E quanto ao perfil de um candidato que possa unir os democratas quem leva vantagem face a factores como posicionamento ou idade, Warren, Sanders à esquerda ou Biden ao centro?

O ar do tempo não avisa muito para um candidato muito centrista e moderado. Os últimos dados eleitorais mostram benefícios para quem tem propostas mais próximas da sua base de apoio e mais radicais. Veja-se o que está a acontecer em Inglaterra com Boris Johnson ou nos Estados Unidos com Donald Trump. Mesmo o fenómeno Sanders que quase comprometeu a candidatura de Hillary Clinton em 2016.

Nos democratas a situação é bizarra porque quando se tem 24 candidatos é sinal de que não se tem um candidato forte porque com um candidato forte só se teria um ou dois a desafiá-lo. Como não existe um candidato forte qualquer pessoa se sentiu habilitada a tentar no campo democrata por sabia haver ali uma oportunidade. Não é bom, porque o objectivo é escolher a pessoa indicada para combater Trump e vai haver muitas feridas a sarar pelo caminho.

Se fosse pelo cv Joe Biden já teria ganho, mas geralmente a história das eleições americanas é virada para o futuro e parece-me difícil que o próximo presidente dos Estados Unidos seja alguém que esteja na política há já 50 anos, com os defeitos de Biden e que tenha 79 anos na cerimónia de tomada de posse. Este é um caso complexo de defender, mas, no entanto, olhando para as sondagens Biden tem um bom avanço e até boas hipóteses de bater Trump nos estados decisivos no Midwest.

No entanto há quem ache que Biden se arrisca a ser uam espécie de "Hilllary 2" por ser demasiado colado ao "sistema" e será fácil a Trump manter o discurso do "nós contra eles", do "povo vs políticos" colocando Biden como alvo. Seria mais fácil lançar uma candidatura de alguém mais novo e diferente. Acho que Pete Buttigieg é um candidato interessantíssimo.
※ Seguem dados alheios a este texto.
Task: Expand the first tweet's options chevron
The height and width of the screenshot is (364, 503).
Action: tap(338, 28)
Alguém tão novo de apenas 37 anos, veterano de guerra no Afeganistão em 2014 que assume um discurso com um lado patriótico e moral não habitual num democrata e é casado com um homem. Há aqui uma conjugação incrível.
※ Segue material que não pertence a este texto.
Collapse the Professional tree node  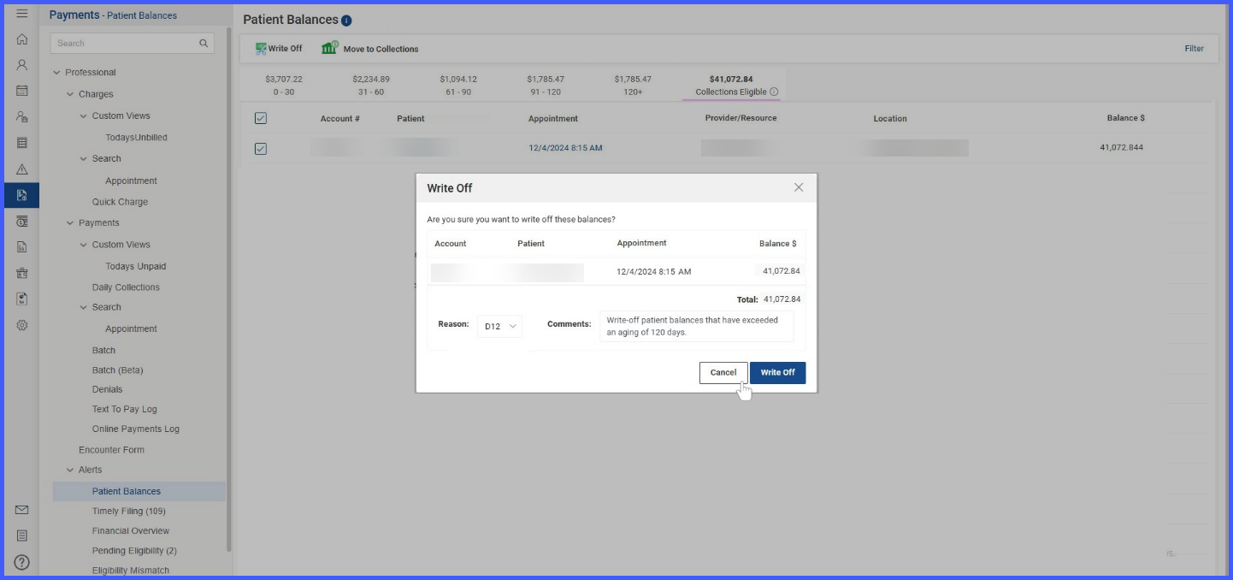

E um candidato surpresa do tipo Beto O'Rourke ou Julián Castro?

Já vi Beto O'Rourke como tendo grandes hipóteses, mas a últimas semanas não apontaram nesse sentido. O antigo congressista pelo Texas perdeu muito fôlego e "a hipótese Beto O'Rourke" vejo-a transferida para alguém como Pete Buttigieg, uma figura totalmente nova, mas originária de uma área mais ligada aos republicanos - O'Rourke no Texas e Buttigieg no Indiana - mas com um discurso mais crítico face a Trump. Beto O'Rourke tinha uma proposta que de alguma maneira podia ser comparada à de Obama de alguém positivo, construtivo, mas não de ataque directo.
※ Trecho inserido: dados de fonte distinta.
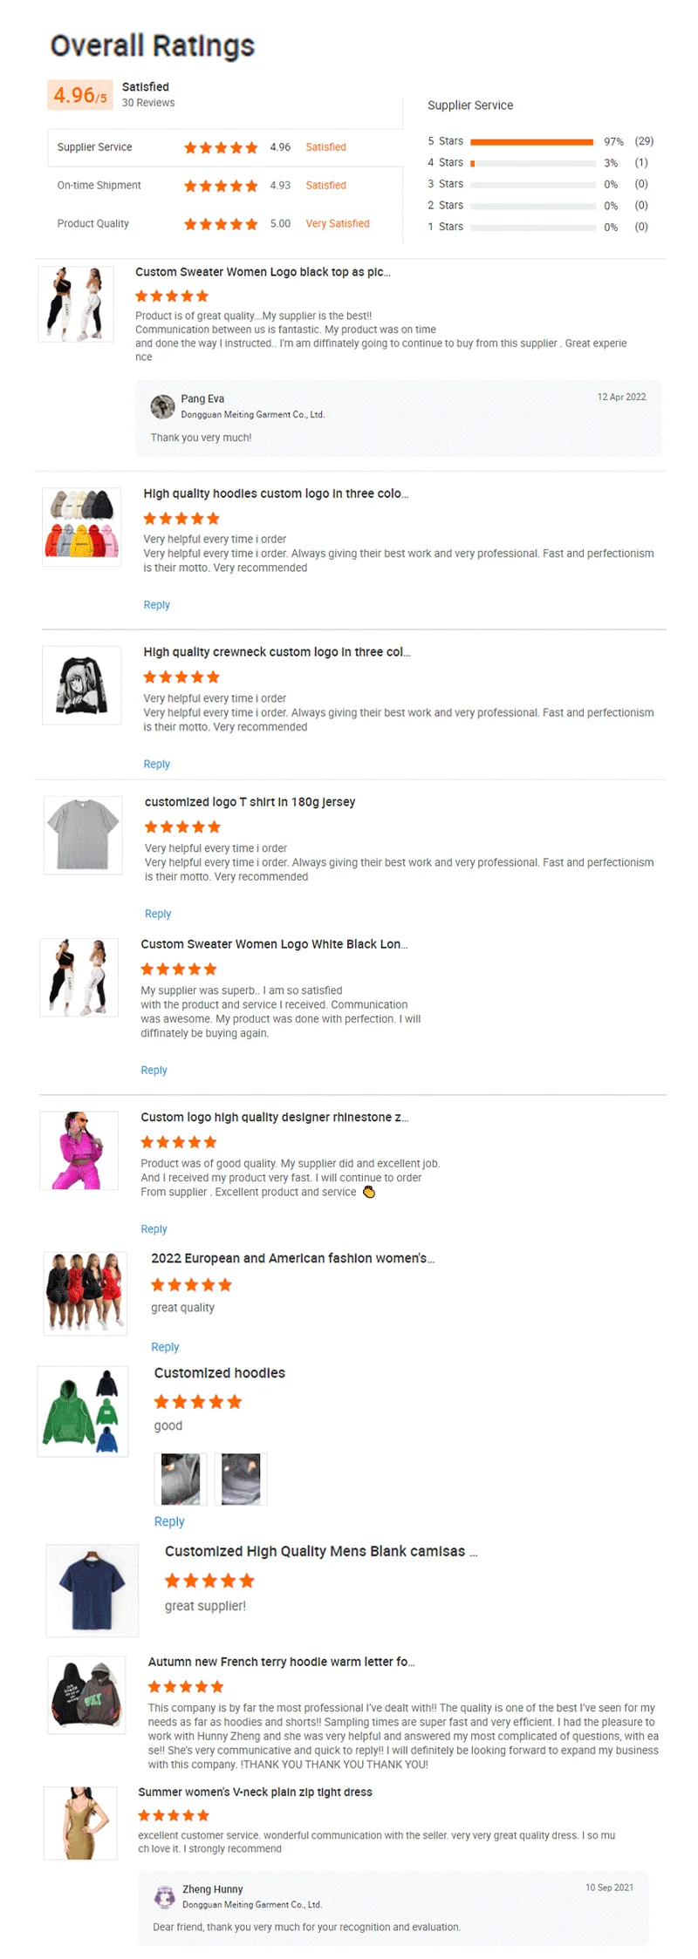
Task: Click the stars under "Customized hoodies"
Action: click(197, 1402)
Os tempos estão diferentes e é verdade Beto O'Rourke não tem uma história pessoal inspiradora comparável a Obama.

Voltando a Trump e ao perigo de guerra no Médio Oriente é urgente que Teerão e Washington façam baixar a tensão ou do ponto de vista da campanha este é um factor a ter em conta?

Não acredito num conflito militar com o Irão. Olhando de novo para os números concluiu-se que a opinião pública norte-americana mudou nos últimos tempos. Os republicanos eram mais tentados a defender a guerra, mas, neste momento, o eleitorado republicano não quer um conflito militar. Não acredito que Donald Trump vá cair nesse erro.

Mas interessa a Trump manter alto o nível de tensão durante algum tempo. Seguindo a narrativa Trump aplicada à Coreia do Norte (ainda sem sucesso) de elevar a tensão ao máximo, ameaçando destruição e "fogo e fúria" para depois poder aparecer como alguém que promoveu o diálogo, a negociação e evitou o pior.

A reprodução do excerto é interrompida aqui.